--- BEGIN Source excerpt ---

My beautiful young cousin Annie has decided to leave the country and go to China to teach English for (at least) a year since she's got the travel bug bad and she just graduated college and job offers aren't abundant over here. She's the younger sister of two brothers in that family and I would venture to say the favorite child (sorry Mike and Danny, I calls it like I sees it.)
She made a stop in California last weekend on her way out of the country so our family's representatives on the west coast got to see her for a couple days. I especially got to get some quality time in before she left and only teared up a little after dropping her off with our other aunt. (This is not being overemotional as I did practically raise her, after all.)
While everyone is proud of and excited for her, there was also some sadness to see her go and a little nervousness at the remoteness and mystery of her destination. (The city she is assigned has reportedly almost 5 million residents, yet no listing in the Lonely Planet. A few lines on Wikipedia. This seems odd.)
Needless to say I was happy and relieved to see her online the other day and we chatted for a bit and she was safe and sound in the city she was going to be in for about a week before she went on to the mystery city. She had spent the night in a South Korean airport, was sleeping on a bed with no mattress, and still hadn't heard much about her final destination but was all in all excited and comfortable.

--- END Source excerpt ---
--- BEGIN Data entries ---

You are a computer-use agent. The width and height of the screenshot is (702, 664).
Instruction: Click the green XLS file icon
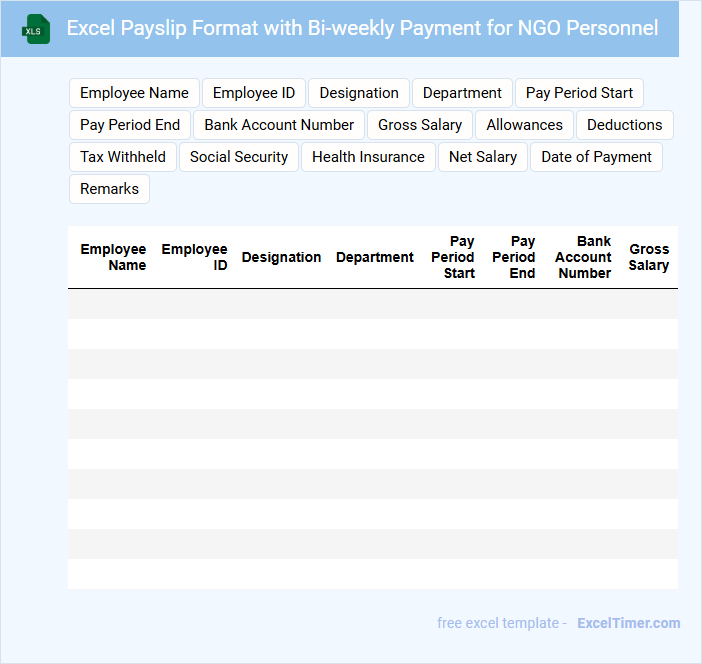[36, 29]
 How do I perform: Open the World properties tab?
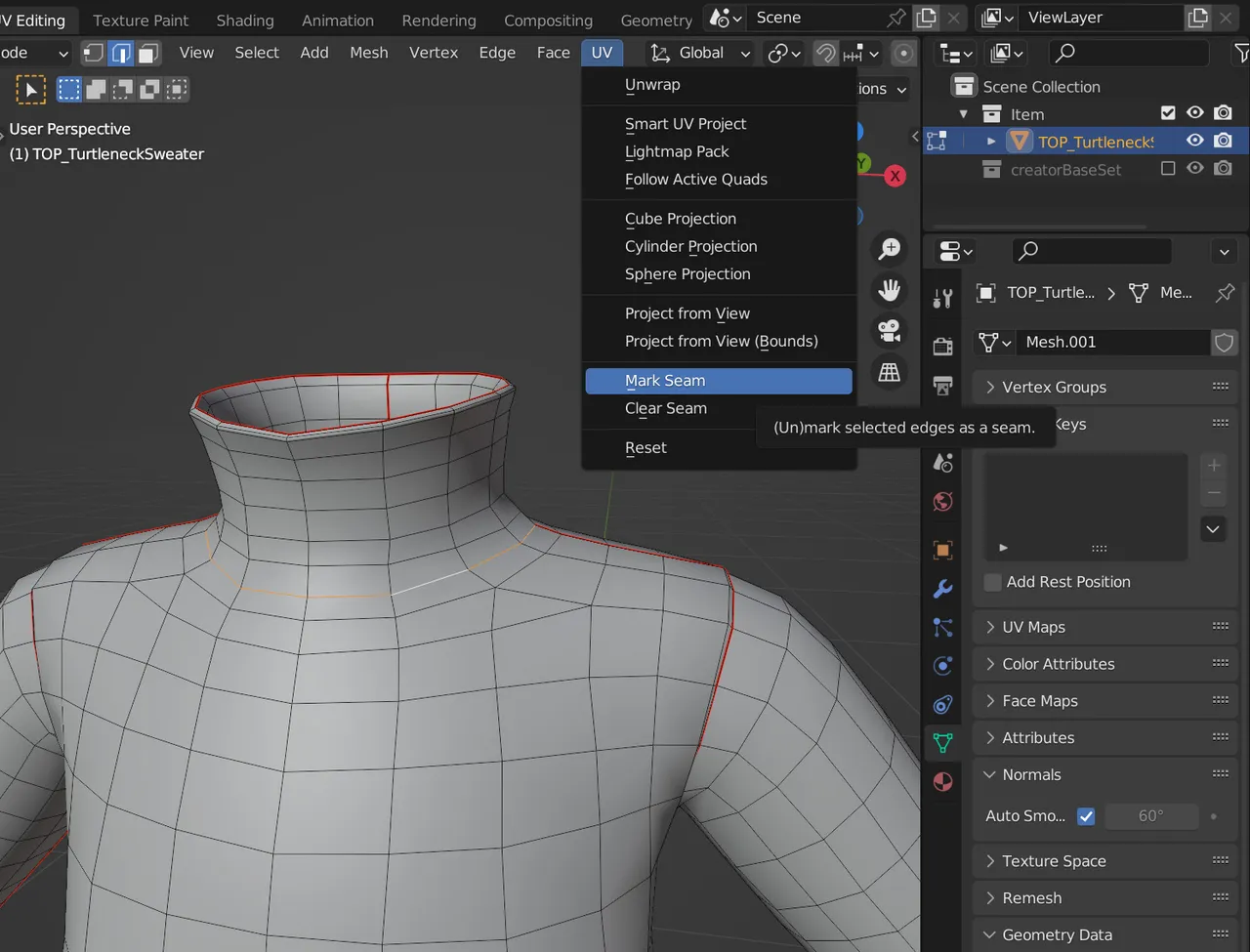tap(942, 502)
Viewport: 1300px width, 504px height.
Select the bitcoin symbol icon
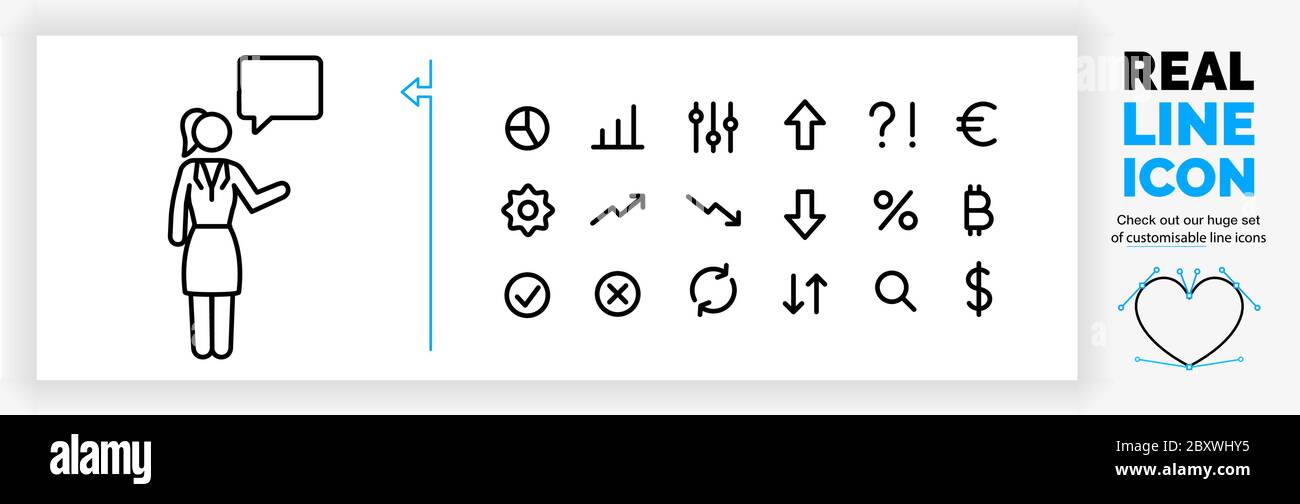975,211
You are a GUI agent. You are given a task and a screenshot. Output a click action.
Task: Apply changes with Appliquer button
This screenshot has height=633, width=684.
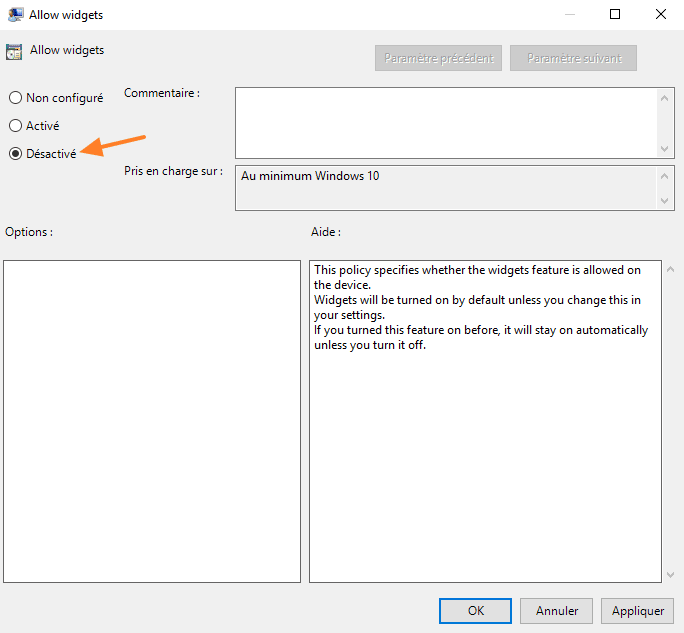(x=637, y=610)
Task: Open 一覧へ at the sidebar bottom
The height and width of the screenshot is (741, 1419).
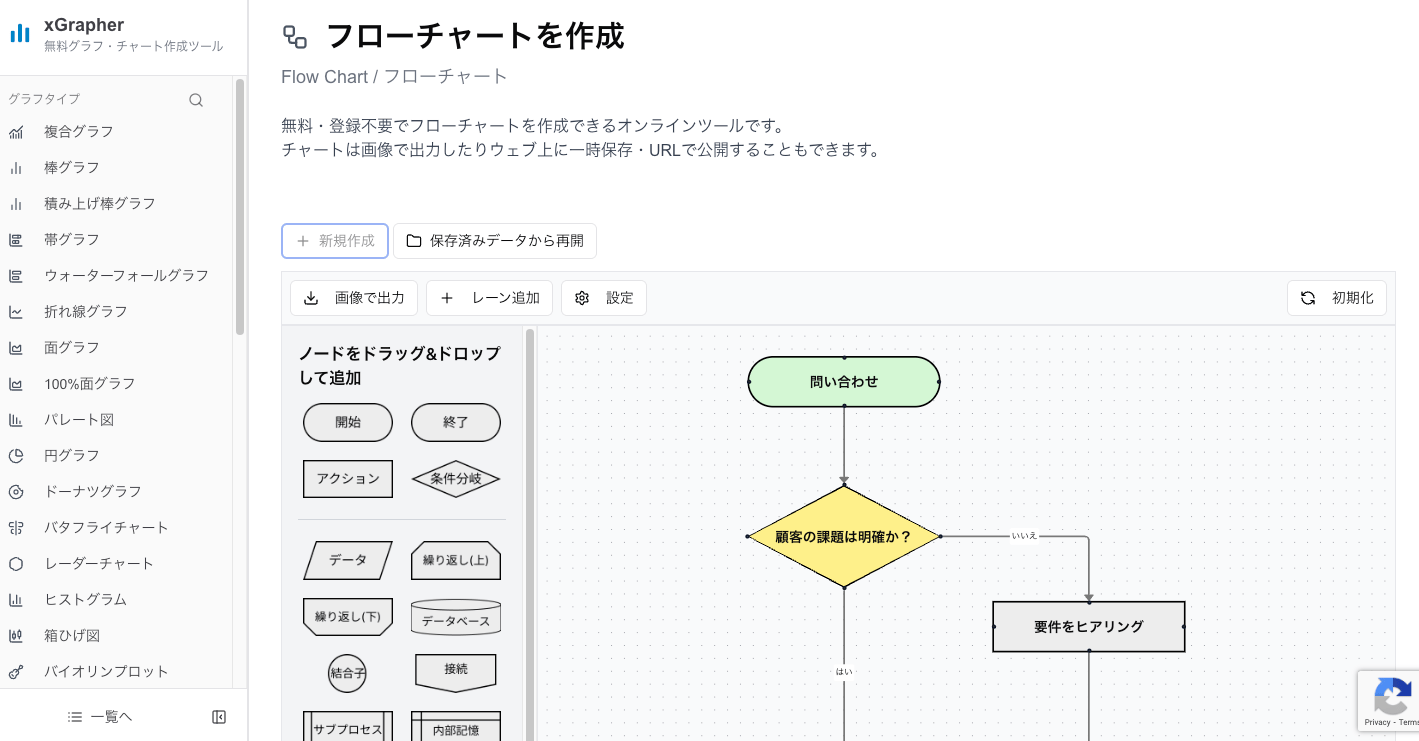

--- END Data entries ---

▶ Tasks
a – Reproduce the post about Annie's move to China word for word.
b – In the listing, starting at the line containing "Viewport: 1300px width, 504px height." and ending at the end of the listing, substitute "screen capture" for every "screenshot", leaving everything else unchanged. Return only those lines, and omit the pictures.
This listing is unrelated to the post about Annie's move to China.

▶ Task responses
a –
My beautiful young cousin Annie has decided to leave the country and go to China to teach English for (at least) a year since she's got the travel bug bad and she just graduated college and job offers aren't abundant over here. She's the younger sister of two brothers in that family and I would venture to say the favorite child (sorry Mike and Danny, I calls it like I sees it.)
She made a stop in California last weekend on her way out of the country so our family's representatives on the west coast got to see her for a couple days. I especially got to get some quality time in before she left and only teared up a little after dropping her off with our other aunt. (This is not being overemotional as I did practically raise her, after all.)
While everyone is proud of and excited for her, there was also some sadness to see her go and a little nervousness at the remoteness and mystery of her destination. (The city she is assigned has reportedly almost 5 million residents, yet no listing in the Lonely Planet. A few lines on Wikipedia. This seems odd.)
Needless to say I was happy and relieved to see her online the other day and we chatted for a bit and she was safe and sound in the city she was going to be in for about a week before she went on to the mystery city. She had spent the night in a South Korean airport, was sleeping on a bed with no mattress, and still hadn't heard much about her final destination but was all in all excited and comfortable.

b –
Viewport: 1300px width, 504px height.
Select the bitcoin symbol icon
975,211
You are a GUI agent. You are given a task and a screen capture. Output a click action.
Task: Apply changes with Appliquer button
This screen capture has height=633, width=684.
(x=637, y=610)
Task: Open 一覧へ at the sidebar bottom
The height and width of the screen capture is (741, 1419).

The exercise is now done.